0

I only recently started studying python and there was a need to create a phylogenetic tree, however, due to its large size and GIL, it was extremely long.

I tried to make my own trial class. When trying to run a class method on multiple processes, the result was, however, the class method was actually executed twice.

import time
import multiprocessing

class Test:

    def sum_data(self):

        total = 0

        for i in range(1, 10000):
            for j in range(1, 10000):
                total += i + j

        print(f"The result is {total}")


def inter_funct():
    object = Test()
    object.sum_data()

if __name__ == '__main__':
    starttime = time.time()
    processes = []
    for i in range(0, 2):
        p = multiprocessing.Process(target=inter_funct)
        processes.append(p)
        p.start()

    for process in processes:
        process.join()

    print('That took {} seconds'.format(time.time() - starttime))

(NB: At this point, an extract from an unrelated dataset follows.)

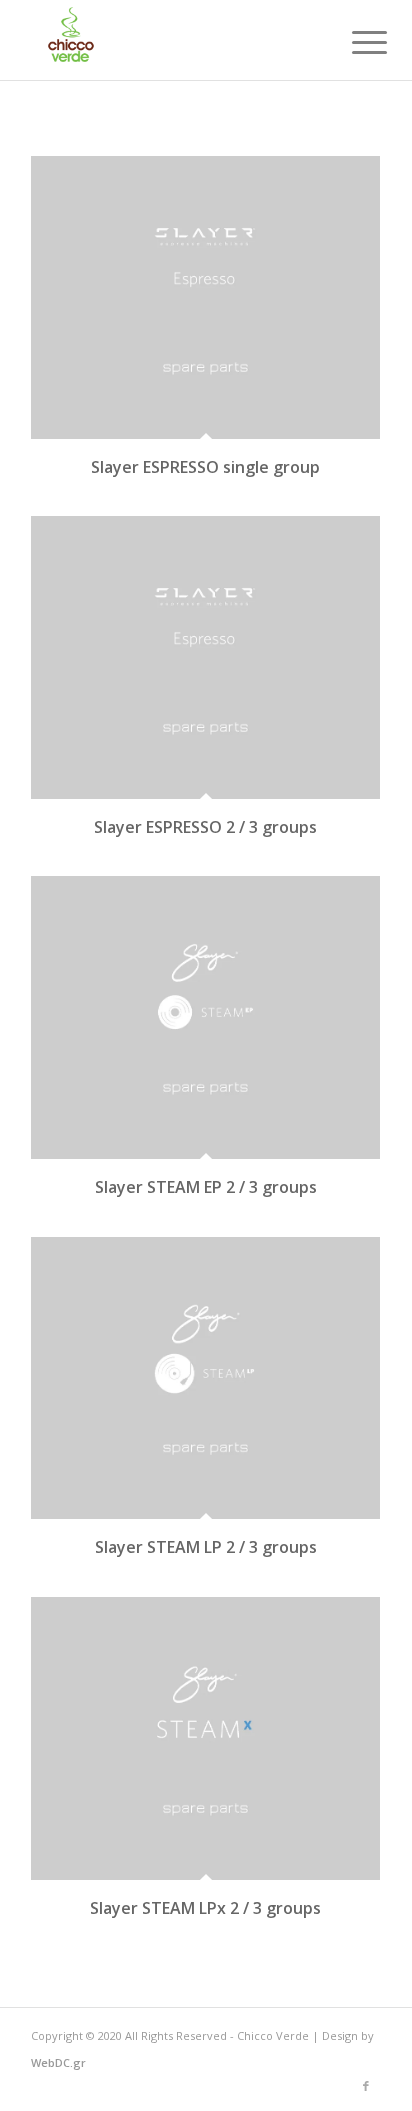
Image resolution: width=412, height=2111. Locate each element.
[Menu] (354, 42)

Is it possible to combine the efforts of 2 processes on 1 object, rather than creating 2 processes and 2 objects?

Nock
  • 1

1 Answers1

0

Generally, objects aren't shared between processes. Each process has its own virtual memory and can't access that of the other process.

If you want to exchange data between processes, you need to use the multiprocessing classes for data exchange. I'll be using a Queue in the code below.

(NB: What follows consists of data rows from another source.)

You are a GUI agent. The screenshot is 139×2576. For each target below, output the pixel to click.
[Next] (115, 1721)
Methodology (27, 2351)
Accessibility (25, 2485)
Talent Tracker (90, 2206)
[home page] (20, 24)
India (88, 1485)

But: sharing the object isn't the problem here. The problem is that the work is done twice. And that won't change, even if you only had one object.

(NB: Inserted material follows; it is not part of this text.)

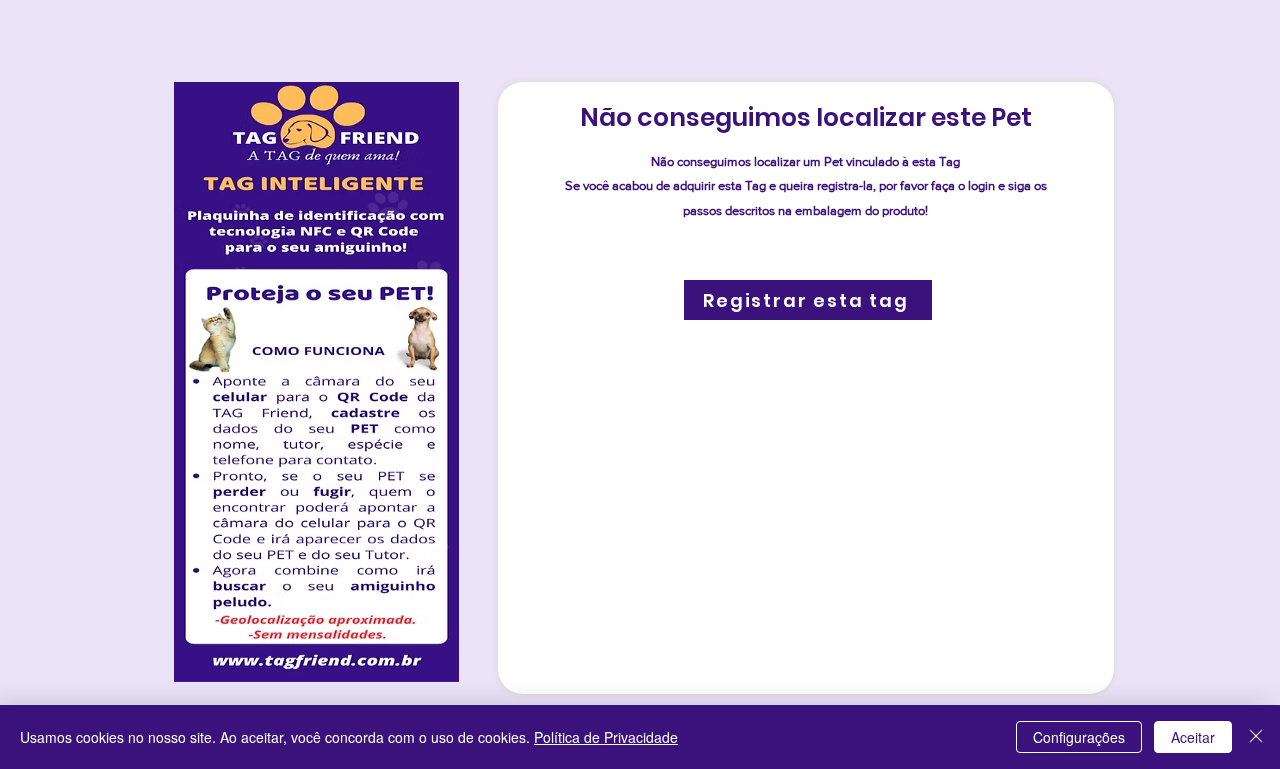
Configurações (1079, 737)
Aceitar (1193, 737)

You need to design for parallelization. Each of the two processes shall only do half of the work and in the end you want to combine both to a single result.

In order to do that, you need to be able to pass arguments to the sum_data method, so that each process can do a different half of the work.

import time
import multiprocessing

class Test:
    def sum_data(self, begin, end):    # allow for partial computation
        total = 0
        for i in range(begin, end):
            for j in range(1, 10000):
                total += i + j
        return total                   # don't print here, because it's half


def inter_funct(begin, end, q):
    object = Test()
    q.put(object.sum_data(begin, end))   # Communicate the result back to main


if __name__ == '__main__':
    starttime = time.time()
    q = multiprocessing.Queue()
    processes = []
    p = multiprocessing.Process(target=inter_funct, args=(1,5001, q))
    processes.append(p)
    p.start()
    p = multiprocessing.Process(target=inter_funct, args=(5001,10000, q))
    processes.append(p)
    p.start()

    total = q.get() + q.get()                # Combine the parts
    print("The total is " + str(total))

    for process in processes:
        process.join()

    print('That took {} seconds'.format(time.time() - starttime))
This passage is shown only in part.